• Extrait de référence:

En définitive, le juste prix selon la Somme ne s’établit ni à partir d’une caractéristique intrinsèque de la chose, ni de la situation personnelle de l’acheteur ou du vendeur, ni de leur relation ; mais des circonstances locales et de la confrontation des besoins humains d’un côté, des réalités de fait de l’autre (quantités disponibles, priorités). C’est le prix tel qu’il s’établit dans une région donnée, en fonction des caractéristiques locales du marché, qui dépend de l’offre et de la demande, comme on le voit dans l’exemple du blé. A condition que la confrontation en question se fasse honnêtement…
c) Le cas du commerçant
L’activité commerciale vient ensuite. Tout en reconnaissant le risque propre résultant du fait que cette activité utilise de l’argent pour gagner de l’argent, saint Thomas soutient que ce métier de marchand peut être tout à fait honorable, allant contre Aristote et contre nombre de Pères de l’Eglise (mais en s’autorisant de saint Augustin)… Il estime que la recherche du gain n’est certes pas en soi noble, mais il la juge en fonction de la finalité de ce gain. S’il reste modéré, rien n’empêche de le finaliser à quelque nécessité ou activité vertueuse : subvenir à sa famille par exemple, aider les indigents, ou procurer des ressources à son pays (notion intéressante qui implique la reconnaissance du rôle du commerce au service du bien commun). Rapporté à un autre but que lui-même, le gain devient un moyen, et vient rémunérer un effort. On notera que de ce fait apparaît une grande différence entre cette conception et le libéralisme moderne, différence qui se situe dans la conscience morale du marchand : celui-ci doit viser un but moral, c’est-à-dire un bien réel apporté à quelqu’un d’autre, ou à la communauté. Ce qui suppose que l’apport à la communauté soit vérifié… Par ailleurs, pour vendre plus haut que ce qu’on a acheté, il faut qu’il y ait un mouvement conduisant à un changement de prix. Plusieurs causes de ce changement sont légitimes : le fait que le marchand ait attendu, qu’il ait amélioré la chose, qu’il ait pris des risques et encouru des frais en le transportant etc. Et, directement pertinent pour notre propos, le prix a pu changer parce que le lieu a changé ou que du temps s’est écoulé (on retrouve le point précédent)…
d) Complément
On trouve ces développements dans les commentaires sur l’Ethique d’Aristote…Cela le conduit à une réflexion sur le fondement ultime des prix... Une première solution consiste à baser le prix sur le travail. Si dit-il on échange une maison ou de la nourriture contre des chaussures, il n’y aura pas d’échange si le maçon ou l’agriculteur ne reçoivent pas de quoi couvrir en quoi leur travail et leurs dépenses dépassent ceux du cordonnier. L’exemple choisi peut paraître un peu étrange et il est exprimé de façon très ramassée ; il rappelle les conditions de tout échange, qui est une compensation jugée suffisante entre les deux termes, et il donne une référence : le travail engagé et les dépenses subies. Mais on aurait tort de voir là une théorie de la valeur travail. Tout d’abord il parle à la fois du travail et des dépenses : comment alors mesurer celles-ci, qui ne sont pas du travail ? Ensuite et surtout, le reste de la leçon propose justement un autre critère, celui du besoin. En réalité ce paragraphe dit simplement que le maçon ou l’agriculteur doivent recevoir une valeur suffisante en chaussures pour que cela couvre le travail et les dépenses incorporés dans leur propre prestation. Sans quoi on n’aura pas d’échange.

• Données affichées:

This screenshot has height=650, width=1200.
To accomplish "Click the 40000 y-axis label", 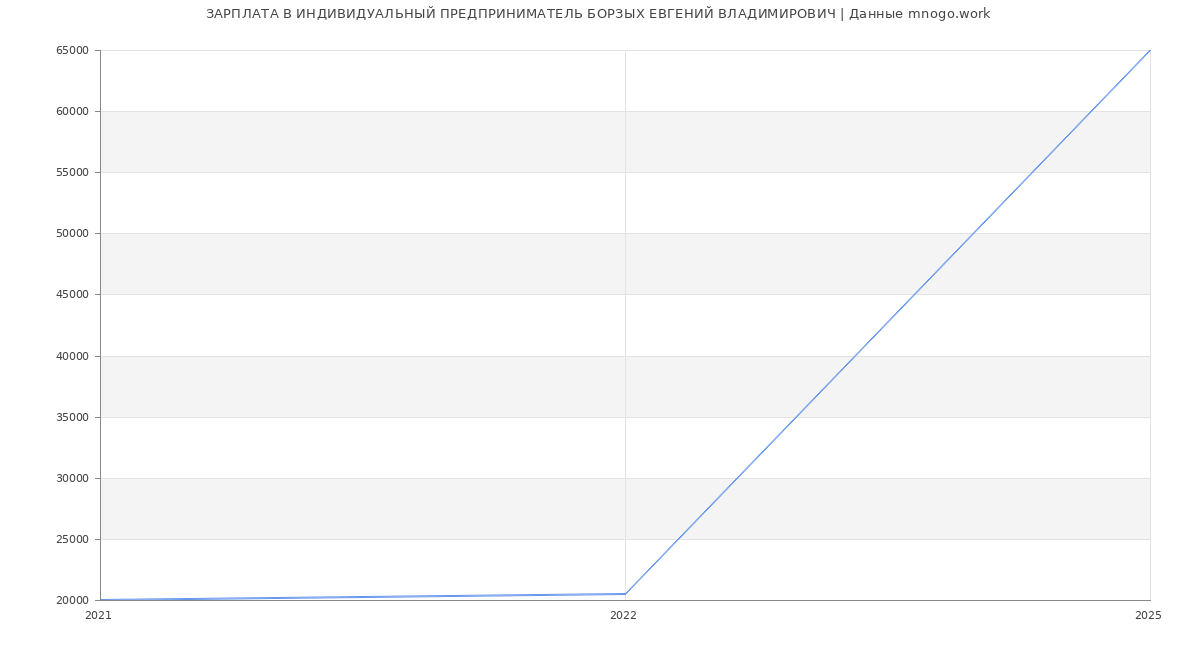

...

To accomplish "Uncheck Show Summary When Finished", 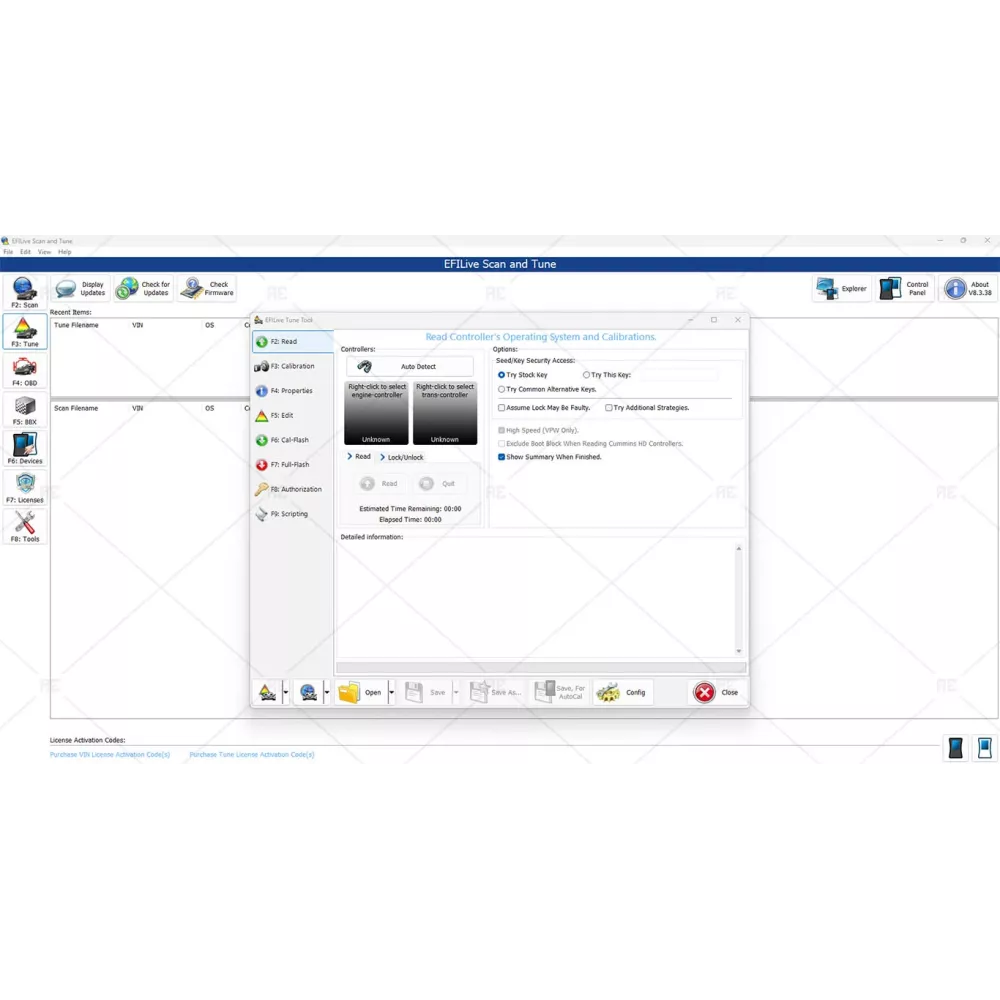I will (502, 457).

--

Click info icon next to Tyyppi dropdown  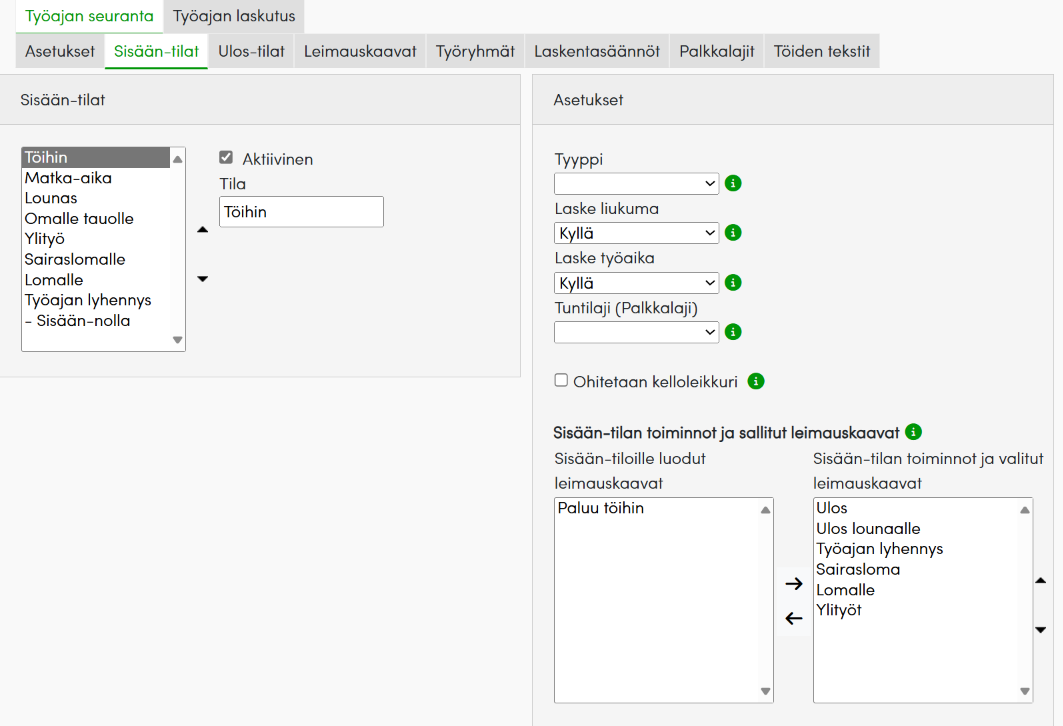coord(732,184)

• Travail à faire:
1. Résumez en deux phrases l'extrait sur le juste prix et le commerce.
2. Indiquez si chacune des affirmations suivantes concorde avec l'extrait sur le juste prix, en répondant par oui ou par non et en citant les mots décisifs du texte. (a) Saint Thomas s'appuie sur saint Augustin pour défendre le métier de marchand. (b) Le juste prix dépend de la situation personnelle de l'acheteur. (c) Le marchand peut légitimement vendre plus cher s'il a amélioré la chose.
Les entrées n'interviennent en rien ici.

• Réponses par tâche:
1. Selon la Somme, le juste prix dépend des circonstances locales et de la confrontation entre les besoins humains et les réalités de fait, c'est-à-dire de l'offre et de la demande dans une région donnée. Saint Thomas tient le métier de marchand pour honorable si le gain reste modéré et sert une fin vertueuse, et il exige que l'échange couvre le travail et les dépenses de chacun, ce qui, selon l'extrait, ne constitue pas une théorie de la valeur travail.

2.
(a) Oui : « mais en s’autorisant de saint Augustin ».
(b) Non : « ni de la situation personnelle de l’acheteur ou du vendeur ».
(c) Oui : « qu’il ait amélioré la chose ».